Ty turned away then walked back to the stone figure then picked up an apple and bounced it up and down as Buzz dropped his apple to the ground.
"That's the problem with you, Buzz, you don't think things through when your mind is clouded."
Buzz lifted his head up.
"You're right, Ty." Buzz agreed, soundly, then turned toward him. "That's why I quit."
Ty was in the middle of his bite then turned toward the ex-Space Ranger.
"I'm not that poster boy for Star Command. Stopped being him nearly twenty years ago. He died during the attack, the day the invasion happened, the day that the Space Corps became homeless, on the run, hiding, underground. . . It is time to give up the ghost."
"So, you have been staying with someone that Zurg knows and just got out."
Buzz pinched the bridge of his nose, lowering his head up, sighing, exasperated.
"What gives you that impression?"
Buzz lowered his hand gazing up.
"The emblem on your chest." Ty twirled his finger for effect then folded his arms. "Pretty much."
In comparison, Ranger Ty Parsec the Wirewolf was having it easier, experiencing a wonderful blast, in the world that was kind.
"Let's get this over with and turn in my suit." Buzz said.
Ty glared back at him with his lips pressed firmly together.
"It looks like it's part of the suit." Ty said.
Buzz looked down toward the emblem.
" . . . Negative." Buzz replied as he looked back up. "Part of me until I go home, that's all."
Ty looked toward the emblem then back up toward the ex-Space Ranger.
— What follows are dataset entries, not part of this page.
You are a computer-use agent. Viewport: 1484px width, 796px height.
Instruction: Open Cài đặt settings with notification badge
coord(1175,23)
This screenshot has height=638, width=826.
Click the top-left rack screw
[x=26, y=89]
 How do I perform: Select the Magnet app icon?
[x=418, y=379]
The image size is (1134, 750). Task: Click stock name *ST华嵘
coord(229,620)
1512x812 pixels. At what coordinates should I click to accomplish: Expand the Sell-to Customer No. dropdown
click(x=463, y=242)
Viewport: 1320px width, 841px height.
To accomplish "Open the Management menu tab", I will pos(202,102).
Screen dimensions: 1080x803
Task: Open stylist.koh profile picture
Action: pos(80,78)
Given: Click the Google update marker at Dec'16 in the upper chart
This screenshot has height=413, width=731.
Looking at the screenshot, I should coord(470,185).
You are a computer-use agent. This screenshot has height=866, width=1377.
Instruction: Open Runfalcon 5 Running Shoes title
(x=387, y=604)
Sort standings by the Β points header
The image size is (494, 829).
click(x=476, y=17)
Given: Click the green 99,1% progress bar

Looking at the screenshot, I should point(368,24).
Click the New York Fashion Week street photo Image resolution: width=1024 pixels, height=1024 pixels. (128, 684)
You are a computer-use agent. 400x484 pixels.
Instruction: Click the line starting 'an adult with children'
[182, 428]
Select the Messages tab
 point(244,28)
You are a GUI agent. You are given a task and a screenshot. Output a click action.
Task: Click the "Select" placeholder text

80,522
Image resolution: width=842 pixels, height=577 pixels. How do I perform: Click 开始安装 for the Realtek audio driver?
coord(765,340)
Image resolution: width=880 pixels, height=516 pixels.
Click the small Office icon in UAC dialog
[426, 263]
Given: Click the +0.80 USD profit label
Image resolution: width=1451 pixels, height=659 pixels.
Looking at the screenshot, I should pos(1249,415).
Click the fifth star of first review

"Can't risk taking you to the new Star Command resistance base where Zurg can track us down and destroy seven years of hard work, but. . . There is a place where you can turn in the suit." he turned away from Buzz then began walking on. "It's a place where Zurg knows but we have higher enough technology that we can swamp his dreadnought's sensors when leaving the area."
Buzz looked up toward the distant specter of the Star Cruiser then lowered his gaze fixating on his old friend and followed him.